TASK STATEMENT:
Repeat, word for word, the lines from the very first one up to and including the line that contains "(x=494, y=294)".

### DATA SHOWN

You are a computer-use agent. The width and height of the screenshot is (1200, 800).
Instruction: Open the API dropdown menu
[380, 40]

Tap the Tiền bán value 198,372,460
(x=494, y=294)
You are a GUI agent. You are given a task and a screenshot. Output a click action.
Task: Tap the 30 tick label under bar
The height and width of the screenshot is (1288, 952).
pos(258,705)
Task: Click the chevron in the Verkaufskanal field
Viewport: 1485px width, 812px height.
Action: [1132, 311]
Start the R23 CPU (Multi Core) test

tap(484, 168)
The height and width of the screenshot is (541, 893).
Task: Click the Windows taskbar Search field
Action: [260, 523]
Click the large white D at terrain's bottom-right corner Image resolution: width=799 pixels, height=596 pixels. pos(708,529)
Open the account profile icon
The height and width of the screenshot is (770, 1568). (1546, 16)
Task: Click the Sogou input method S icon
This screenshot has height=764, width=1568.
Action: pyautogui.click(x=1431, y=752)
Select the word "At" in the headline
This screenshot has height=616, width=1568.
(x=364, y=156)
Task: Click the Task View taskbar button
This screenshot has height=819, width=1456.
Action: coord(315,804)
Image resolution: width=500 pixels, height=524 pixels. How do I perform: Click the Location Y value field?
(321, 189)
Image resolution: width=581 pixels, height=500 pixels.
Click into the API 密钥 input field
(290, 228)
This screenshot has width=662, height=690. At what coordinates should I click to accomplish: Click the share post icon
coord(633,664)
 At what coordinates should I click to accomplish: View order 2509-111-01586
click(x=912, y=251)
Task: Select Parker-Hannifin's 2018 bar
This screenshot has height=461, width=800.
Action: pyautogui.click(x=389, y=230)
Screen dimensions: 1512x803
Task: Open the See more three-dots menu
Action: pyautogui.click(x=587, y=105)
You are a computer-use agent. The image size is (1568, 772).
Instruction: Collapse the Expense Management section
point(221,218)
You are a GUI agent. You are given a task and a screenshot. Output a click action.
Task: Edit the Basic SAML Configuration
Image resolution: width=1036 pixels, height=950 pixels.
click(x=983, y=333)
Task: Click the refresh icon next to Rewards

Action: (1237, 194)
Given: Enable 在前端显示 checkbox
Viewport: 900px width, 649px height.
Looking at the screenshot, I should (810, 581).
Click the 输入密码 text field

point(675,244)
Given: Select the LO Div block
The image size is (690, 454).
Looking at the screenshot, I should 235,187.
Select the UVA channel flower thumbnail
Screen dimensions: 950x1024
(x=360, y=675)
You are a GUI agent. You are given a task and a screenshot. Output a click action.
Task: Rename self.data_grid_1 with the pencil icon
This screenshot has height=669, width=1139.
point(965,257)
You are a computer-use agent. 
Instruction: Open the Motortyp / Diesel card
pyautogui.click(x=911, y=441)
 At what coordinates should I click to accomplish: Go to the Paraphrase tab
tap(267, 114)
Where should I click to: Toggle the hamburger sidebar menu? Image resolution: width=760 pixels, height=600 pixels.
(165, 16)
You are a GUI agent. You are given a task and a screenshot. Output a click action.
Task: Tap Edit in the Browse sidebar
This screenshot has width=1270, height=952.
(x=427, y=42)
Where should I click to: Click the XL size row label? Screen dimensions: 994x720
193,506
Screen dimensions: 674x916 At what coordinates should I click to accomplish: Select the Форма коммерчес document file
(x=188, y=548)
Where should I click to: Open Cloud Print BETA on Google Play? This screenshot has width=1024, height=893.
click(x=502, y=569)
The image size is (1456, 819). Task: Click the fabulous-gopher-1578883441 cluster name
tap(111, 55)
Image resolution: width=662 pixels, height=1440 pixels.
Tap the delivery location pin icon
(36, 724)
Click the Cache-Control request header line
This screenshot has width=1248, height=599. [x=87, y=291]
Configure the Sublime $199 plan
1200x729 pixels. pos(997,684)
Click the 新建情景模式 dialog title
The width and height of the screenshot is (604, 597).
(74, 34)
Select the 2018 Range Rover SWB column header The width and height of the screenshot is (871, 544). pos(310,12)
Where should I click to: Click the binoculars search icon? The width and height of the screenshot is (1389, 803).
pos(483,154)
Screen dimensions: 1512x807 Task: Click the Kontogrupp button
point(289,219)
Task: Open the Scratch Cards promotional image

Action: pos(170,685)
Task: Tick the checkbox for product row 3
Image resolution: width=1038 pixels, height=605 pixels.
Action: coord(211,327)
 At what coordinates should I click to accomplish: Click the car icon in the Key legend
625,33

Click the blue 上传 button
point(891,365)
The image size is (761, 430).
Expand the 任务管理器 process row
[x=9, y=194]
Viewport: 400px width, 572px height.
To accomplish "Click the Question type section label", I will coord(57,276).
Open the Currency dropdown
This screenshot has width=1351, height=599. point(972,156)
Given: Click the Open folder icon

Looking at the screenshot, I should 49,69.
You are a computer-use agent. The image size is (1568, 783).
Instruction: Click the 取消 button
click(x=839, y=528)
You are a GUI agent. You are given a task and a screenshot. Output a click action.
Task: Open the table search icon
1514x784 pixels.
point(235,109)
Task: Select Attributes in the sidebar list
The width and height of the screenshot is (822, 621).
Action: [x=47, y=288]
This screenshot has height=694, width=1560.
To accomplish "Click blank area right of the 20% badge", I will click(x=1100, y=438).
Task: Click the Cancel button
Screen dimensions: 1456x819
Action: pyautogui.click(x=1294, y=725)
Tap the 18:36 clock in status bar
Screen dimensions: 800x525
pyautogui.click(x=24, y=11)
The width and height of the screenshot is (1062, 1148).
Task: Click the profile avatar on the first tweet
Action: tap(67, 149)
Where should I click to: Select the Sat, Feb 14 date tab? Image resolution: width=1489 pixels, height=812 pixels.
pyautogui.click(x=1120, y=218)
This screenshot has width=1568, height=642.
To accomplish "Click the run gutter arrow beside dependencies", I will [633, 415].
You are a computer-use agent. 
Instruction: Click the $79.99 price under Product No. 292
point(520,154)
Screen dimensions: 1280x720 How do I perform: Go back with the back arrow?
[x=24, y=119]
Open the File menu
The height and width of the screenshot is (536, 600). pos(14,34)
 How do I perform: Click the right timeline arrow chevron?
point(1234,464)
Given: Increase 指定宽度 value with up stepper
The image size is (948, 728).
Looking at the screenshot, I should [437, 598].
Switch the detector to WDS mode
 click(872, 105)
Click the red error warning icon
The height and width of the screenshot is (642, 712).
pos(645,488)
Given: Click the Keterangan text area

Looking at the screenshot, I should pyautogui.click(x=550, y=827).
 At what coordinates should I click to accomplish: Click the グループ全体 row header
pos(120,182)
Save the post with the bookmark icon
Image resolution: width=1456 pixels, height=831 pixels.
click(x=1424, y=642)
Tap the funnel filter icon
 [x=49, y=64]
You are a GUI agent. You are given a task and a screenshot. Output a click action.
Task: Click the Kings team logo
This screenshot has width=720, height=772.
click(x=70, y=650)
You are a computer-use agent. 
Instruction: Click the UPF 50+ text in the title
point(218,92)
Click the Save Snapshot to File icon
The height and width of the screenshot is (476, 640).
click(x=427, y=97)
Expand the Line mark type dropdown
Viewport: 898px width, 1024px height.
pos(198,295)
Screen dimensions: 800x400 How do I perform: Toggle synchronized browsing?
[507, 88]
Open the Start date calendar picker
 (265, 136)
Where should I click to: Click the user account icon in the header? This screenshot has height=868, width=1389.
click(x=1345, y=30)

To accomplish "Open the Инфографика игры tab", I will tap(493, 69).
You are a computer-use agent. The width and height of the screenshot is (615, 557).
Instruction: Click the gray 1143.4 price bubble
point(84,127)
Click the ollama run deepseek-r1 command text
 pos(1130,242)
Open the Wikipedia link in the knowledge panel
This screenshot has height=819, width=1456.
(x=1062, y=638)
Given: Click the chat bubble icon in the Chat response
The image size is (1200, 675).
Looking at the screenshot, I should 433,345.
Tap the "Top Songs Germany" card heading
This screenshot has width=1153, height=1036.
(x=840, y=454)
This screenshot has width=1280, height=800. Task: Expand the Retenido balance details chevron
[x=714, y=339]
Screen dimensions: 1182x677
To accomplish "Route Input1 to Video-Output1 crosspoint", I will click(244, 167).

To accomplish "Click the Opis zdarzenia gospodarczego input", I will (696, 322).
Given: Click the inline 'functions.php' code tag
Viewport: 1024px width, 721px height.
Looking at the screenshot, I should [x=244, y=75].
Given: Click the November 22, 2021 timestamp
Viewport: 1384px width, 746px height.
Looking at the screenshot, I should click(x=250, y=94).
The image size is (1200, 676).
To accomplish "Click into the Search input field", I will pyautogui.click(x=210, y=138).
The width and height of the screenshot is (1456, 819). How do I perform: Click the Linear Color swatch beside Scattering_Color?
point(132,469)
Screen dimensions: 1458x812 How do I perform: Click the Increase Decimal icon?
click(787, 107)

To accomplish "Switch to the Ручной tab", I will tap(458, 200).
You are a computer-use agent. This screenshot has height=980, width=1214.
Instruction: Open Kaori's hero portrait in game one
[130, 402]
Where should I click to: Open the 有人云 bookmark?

######

TASK OUTPUT:
You are a computer-use agent. The width and height of the screenshot is (1200, 800).
Instruction: Open the API dropdown menu
[380, 40]

Tap the Tiền bán value 198,372,460
(x=494, y=294)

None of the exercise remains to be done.